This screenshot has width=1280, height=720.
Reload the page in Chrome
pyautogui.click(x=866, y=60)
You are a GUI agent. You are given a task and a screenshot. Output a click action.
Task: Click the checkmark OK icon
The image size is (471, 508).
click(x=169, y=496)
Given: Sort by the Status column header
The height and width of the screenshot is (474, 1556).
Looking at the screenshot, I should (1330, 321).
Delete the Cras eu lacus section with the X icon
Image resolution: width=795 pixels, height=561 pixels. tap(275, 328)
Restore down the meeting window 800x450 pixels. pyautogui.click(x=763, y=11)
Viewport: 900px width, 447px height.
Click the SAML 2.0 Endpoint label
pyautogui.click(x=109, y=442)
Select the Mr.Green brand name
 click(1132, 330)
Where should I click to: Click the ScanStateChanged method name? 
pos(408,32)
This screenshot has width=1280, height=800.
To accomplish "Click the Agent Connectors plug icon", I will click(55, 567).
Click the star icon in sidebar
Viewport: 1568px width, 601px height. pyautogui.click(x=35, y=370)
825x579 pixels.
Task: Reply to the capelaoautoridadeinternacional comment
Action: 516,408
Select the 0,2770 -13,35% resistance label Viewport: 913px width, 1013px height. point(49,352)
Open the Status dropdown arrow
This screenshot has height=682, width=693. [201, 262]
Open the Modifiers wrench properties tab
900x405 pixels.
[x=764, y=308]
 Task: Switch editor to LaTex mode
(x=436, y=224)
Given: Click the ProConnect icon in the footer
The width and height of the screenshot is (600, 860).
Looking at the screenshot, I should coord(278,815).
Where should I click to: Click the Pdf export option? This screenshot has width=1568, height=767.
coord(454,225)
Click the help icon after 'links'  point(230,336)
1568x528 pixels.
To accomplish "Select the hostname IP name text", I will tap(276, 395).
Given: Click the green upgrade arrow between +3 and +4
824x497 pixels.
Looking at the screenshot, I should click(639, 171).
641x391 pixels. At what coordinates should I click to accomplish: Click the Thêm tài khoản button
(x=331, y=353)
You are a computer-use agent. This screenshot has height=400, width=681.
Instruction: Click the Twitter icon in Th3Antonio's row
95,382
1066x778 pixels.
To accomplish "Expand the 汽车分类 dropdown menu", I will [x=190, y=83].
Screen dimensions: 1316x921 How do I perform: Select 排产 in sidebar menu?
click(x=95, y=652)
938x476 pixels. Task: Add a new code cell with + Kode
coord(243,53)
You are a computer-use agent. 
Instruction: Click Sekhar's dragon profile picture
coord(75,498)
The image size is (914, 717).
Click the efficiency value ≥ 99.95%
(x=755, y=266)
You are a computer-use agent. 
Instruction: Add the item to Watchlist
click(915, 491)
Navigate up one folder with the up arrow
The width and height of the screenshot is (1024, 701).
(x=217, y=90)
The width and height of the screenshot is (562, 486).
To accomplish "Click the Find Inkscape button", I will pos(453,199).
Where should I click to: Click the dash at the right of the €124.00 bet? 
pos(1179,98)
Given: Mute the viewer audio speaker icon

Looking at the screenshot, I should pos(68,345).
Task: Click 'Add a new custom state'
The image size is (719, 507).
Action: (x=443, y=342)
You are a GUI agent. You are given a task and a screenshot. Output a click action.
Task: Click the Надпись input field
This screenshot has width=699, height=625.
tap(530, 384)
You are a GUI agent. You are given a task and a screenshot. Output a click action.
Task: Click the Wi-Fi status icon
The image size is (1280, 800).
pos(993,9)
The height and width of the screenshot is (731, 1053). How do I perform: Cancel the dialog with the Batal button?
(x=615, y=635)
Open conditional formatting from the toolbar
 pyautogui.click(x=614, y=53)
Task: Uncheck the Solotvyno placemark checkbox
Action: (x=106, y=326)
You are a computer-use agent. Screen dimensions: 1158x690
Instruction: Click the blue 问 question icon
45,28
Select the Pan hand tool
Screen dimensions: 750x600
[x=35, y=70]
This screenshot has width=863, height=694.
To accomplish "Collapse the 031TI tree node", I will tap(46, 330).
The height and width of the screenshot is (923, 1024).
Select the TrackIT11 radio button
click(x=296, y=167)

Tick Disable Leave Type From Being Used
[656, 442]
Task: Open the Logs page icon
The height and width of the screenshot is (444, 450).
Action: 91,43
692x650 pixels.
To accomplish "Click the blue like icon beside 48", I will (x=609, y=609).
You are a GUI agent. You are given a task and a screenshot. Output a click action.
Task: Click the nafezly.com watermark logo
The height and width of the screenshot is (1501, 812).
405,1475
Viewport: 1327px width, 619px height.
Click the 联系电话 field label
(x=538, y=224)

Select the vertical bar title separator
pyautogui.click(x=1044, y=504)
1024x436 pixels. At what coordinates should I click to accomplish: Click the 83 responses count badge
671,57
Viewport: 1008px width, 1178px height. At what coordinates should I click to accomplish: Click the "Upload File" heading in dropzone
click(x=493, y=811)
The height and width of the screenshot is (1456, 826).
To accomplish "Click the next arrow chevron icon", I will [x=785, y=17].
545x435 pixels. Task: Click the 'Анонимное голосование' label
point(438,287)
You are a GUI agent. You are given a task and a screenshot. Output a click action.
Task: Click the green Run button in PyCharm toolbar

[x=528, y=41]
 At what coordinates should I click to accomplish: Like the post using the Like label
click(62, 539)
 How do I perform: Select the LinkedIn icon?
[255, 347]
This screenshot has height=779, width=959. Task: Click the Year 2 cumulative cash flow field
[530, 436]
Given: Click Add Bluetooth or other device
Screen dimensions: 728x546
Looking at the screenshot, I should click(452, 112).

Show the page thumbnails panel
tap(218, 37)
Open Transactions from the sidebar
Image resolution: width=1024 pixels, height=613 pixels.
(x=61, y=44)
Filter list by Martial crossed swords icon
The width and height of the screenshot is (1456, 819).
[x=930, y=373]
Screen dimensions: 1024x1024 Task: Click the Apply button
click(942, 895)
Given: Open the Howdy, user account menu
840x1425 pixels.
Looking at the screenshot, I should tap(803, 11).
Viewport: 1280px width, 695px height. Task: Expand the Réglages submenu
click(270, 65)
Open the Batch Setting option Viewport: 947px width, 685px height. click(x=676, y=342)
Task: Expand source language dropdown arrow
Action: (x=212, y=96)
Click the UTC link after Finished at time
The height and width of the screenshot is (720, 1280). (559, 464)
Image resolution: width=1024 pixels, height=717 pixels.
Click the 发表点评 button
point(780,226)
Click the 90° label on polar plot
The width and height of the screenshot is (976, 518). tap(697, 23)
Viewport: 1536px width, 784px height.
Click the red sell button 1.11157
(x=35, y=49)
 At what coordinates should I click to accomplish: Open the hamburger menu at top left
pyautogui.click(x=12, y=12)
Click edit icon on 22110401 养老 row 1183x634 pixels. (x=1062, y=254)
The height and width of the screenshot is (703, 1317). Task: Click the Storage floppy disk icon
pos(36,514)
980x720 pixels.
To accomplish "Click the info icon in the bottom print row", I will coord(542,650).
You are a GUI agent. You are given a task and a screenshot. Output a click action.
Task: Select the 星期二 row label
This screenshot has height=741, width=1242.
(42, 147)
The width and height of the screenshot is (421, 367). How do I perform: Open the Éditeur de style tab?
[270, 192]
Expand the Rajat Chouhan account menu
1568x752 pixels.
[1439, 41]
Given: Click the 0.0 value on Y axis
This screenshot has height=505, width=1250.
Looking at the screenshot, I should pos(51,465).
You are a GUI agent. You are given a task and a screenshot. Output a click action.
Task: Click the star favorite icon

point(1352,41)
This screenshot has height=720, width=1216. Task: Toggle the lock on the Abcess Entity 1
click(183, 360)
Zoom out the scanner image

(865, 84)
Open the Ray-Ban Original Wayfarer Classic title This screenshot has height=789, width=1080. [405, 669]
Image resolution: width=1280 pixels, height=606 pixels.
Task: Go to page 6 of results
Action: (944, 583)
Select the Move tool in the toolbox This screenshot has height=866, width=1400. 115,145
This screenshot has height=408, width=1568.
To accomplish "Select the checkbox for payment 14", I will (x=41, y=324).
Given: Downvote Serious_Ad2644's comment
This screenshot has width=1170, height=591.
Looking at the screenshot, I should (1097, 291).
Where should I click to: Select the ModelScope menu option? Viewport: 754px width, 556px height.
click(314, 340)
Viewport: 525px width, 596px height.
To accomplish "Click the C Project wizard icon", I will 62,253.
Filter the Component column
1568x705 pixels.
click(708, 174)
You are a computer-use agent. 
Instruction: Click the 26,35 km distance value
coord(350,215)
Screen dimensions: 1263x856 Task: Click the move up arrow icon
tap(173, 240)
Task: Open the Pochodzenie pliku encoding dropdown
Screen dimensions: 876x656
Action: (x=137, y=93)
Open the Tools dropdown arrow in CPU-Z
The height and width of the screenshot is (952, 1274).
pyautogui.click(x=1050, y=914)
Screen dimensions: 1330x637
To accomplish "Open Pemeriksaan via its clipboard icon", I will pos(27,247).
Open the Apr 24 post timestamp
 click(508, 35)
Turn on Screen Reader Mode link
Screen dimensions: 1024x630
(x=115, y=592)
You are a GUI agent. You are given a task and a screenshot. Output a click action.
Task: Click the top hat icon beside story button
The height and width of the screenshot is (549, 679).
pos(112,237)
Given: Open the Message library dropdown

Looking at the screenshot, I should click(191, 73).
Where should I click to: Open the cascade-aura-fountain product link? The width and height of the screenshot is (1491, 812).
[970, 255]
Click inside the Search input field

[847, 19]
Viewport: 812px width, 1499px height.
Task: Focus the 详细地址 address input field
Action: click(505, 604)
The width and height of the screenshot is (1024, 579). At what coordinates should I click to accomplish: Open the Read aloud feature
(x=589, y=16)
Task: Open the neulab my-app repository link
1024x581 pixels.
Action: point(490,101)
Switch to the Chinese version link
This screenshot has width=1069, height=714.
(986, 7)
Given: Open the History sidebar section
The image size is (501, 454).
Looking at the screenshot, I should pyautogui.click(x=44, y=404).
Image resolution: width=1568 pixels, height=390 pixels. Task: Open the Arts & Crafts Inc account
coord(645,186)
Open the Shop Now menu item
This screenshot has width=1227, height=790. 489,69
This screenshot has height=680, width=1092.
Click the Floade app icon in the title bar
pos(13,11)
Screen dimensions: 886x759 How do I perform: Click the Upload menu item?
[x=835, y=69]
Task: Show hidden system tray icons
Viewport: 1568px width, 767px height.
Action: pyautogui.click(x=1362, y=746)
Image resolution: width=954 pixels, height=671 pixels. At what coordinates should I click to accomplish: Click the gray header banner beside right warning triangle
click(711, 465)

* [ASSIGNMENT]:
Extract the lines of the preceding material that run from the line with "This screenshot has height=779, width=959." through the line with "Open Transactions from the sidebar", inclusive, reproducing them exactly and adding nothing.

* [TASK OUTPUT]:
This screenshot has height=779, width=959. Task: Click the Year 2 cumulative cash flow field
[530, 436]
Given: Click Add Bluetooth or other device
Screen dimensions: 728x546
Looking at the screenshot, I should click(452, 112).

Show the page thumbnails panel
tap(218, 37)
Open Transactions from the sidebar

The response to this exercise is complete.